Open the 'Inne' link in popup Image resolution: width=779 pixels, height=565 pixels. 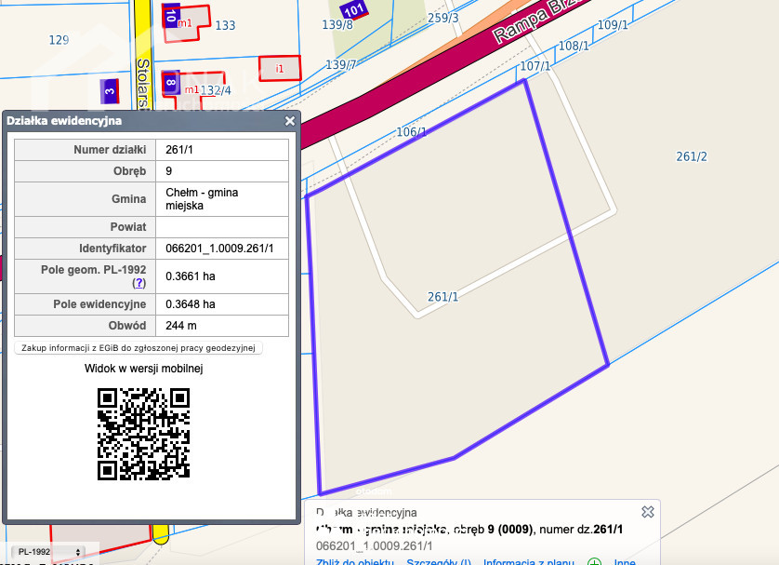(625, 561)
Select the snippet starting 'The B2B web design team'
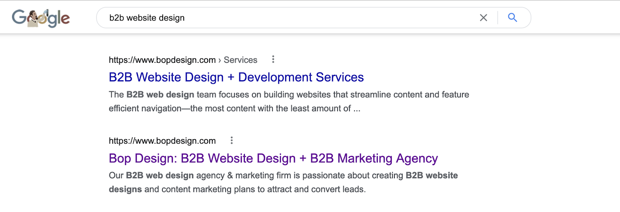 (x=289, y=102)
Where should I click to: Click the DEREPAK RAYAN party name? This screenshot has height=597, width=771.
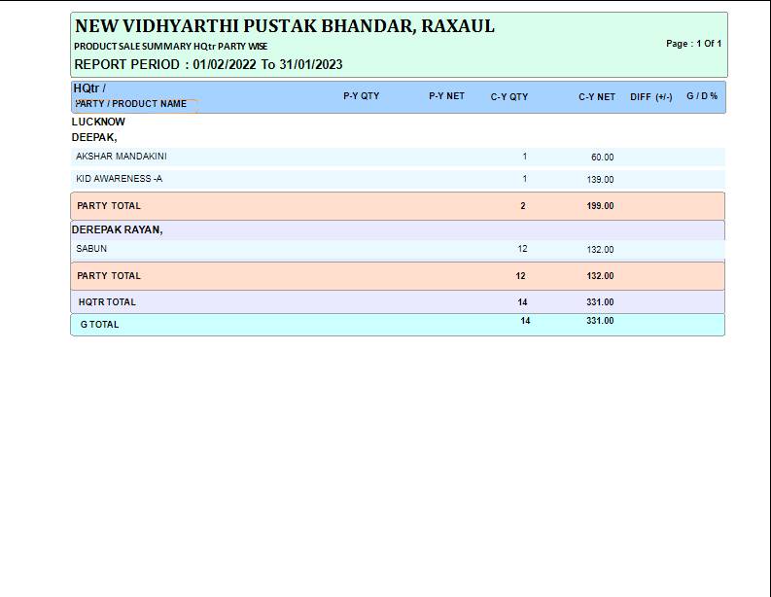point(117,229)
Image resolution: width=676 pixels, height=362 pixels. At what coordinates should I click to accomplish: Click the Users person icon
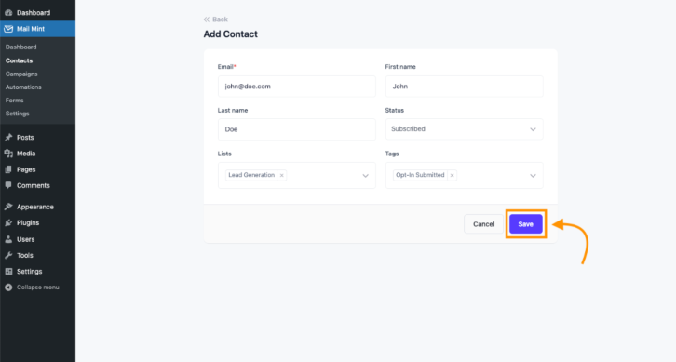pyautogui.click(x=8, y=239)
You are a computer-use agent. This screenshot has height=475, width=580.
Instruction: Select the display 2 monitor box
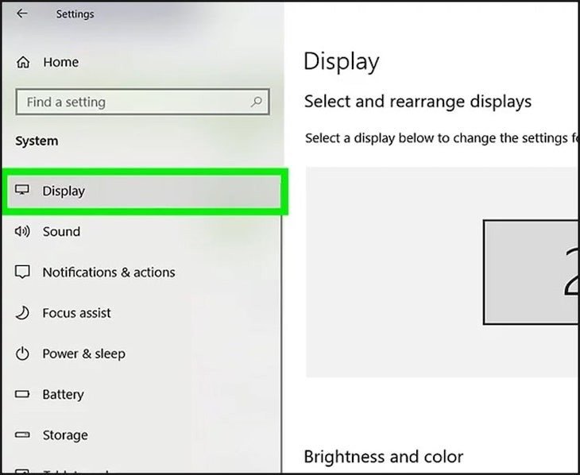[531, 272]
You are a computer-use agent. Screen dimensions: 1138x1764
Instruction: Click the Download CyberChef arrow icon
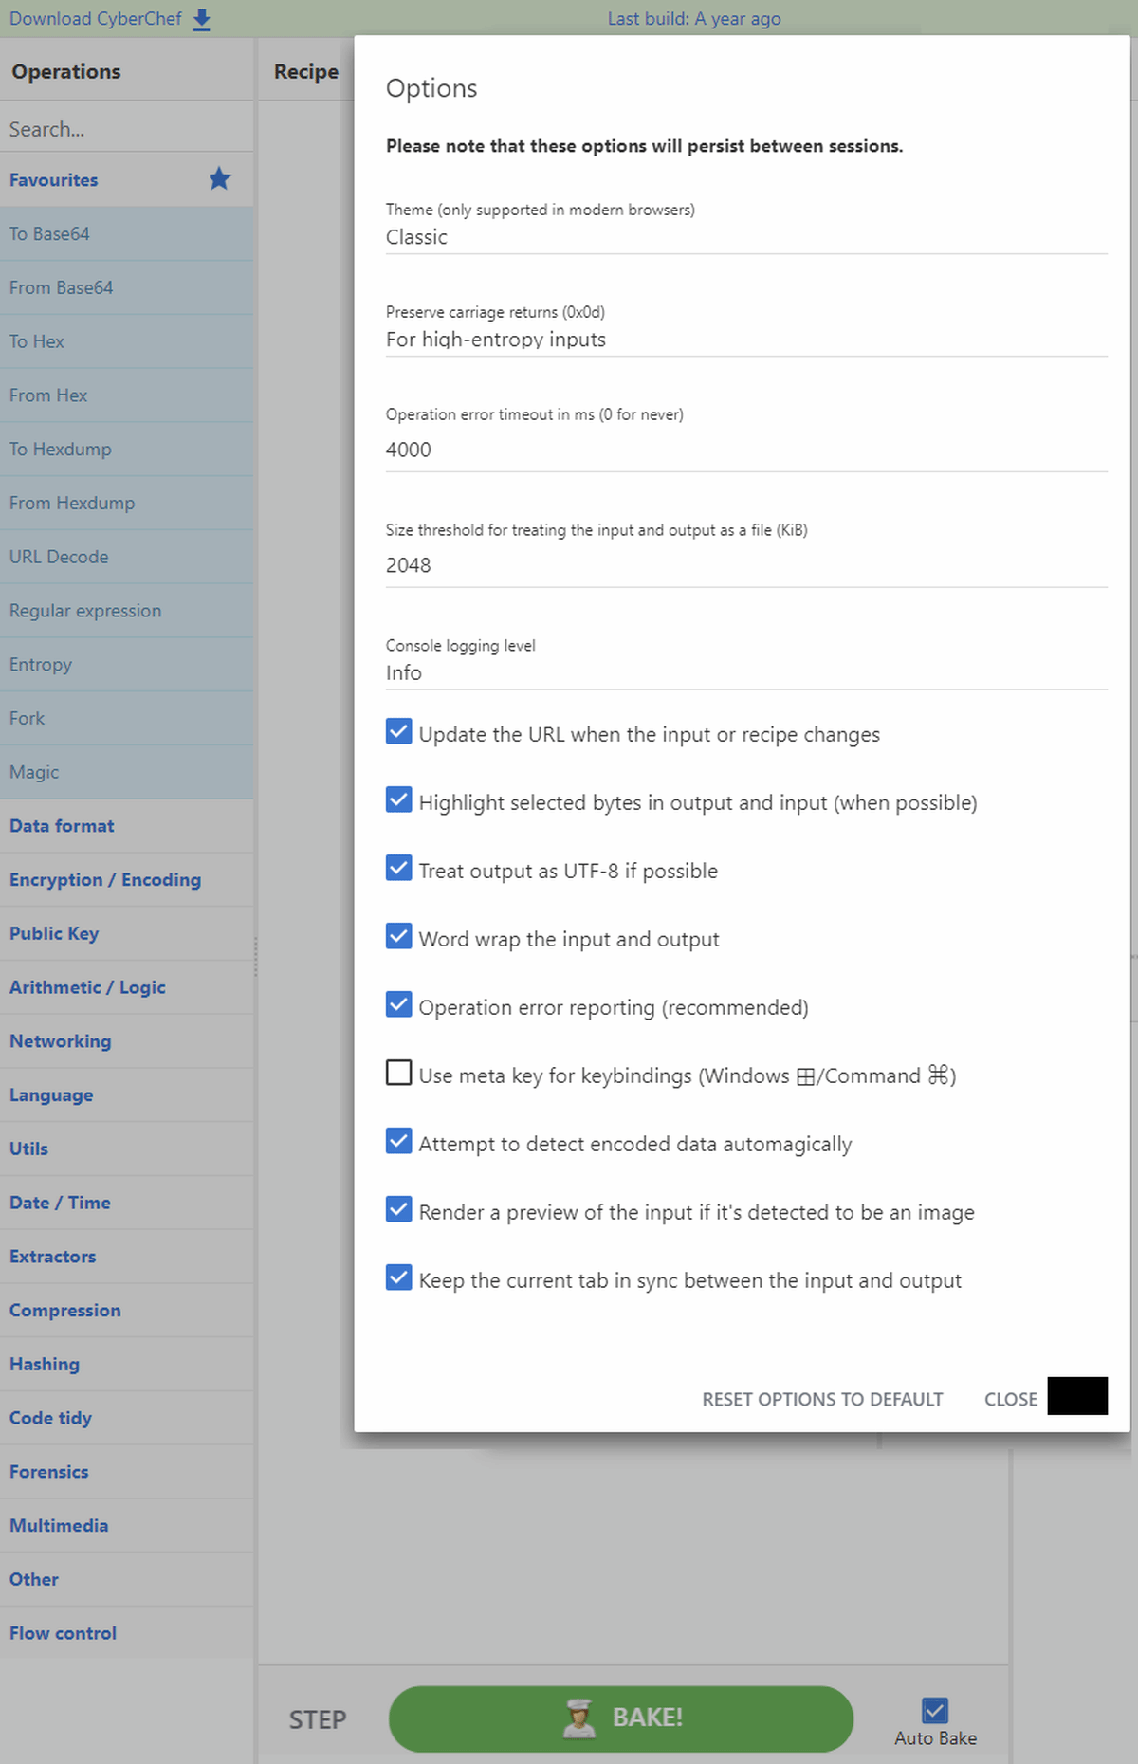point(201,20)
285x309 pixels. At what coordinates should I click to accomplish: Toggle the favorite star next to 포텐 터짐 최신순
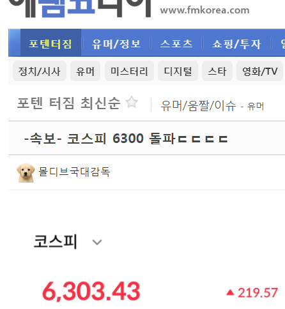(132, 102)
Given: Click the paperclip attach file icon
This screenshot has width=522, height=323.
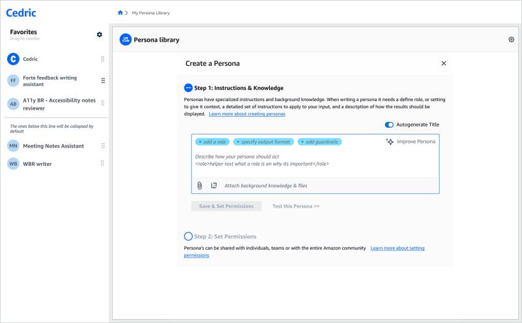Looking at the screenshot, I should coord(200,185).
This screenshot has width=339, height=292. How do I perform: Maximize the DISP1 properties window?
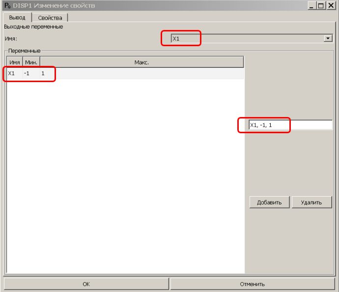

* [TASK DETAILS] Copy out all lines from the records where the word "computer" appears.

* [TASK ANSWER]
You are a computer-use agent. This screenshot has height=475, width=580.
You are a computer-use agent. Screen dimensions: 1138x1764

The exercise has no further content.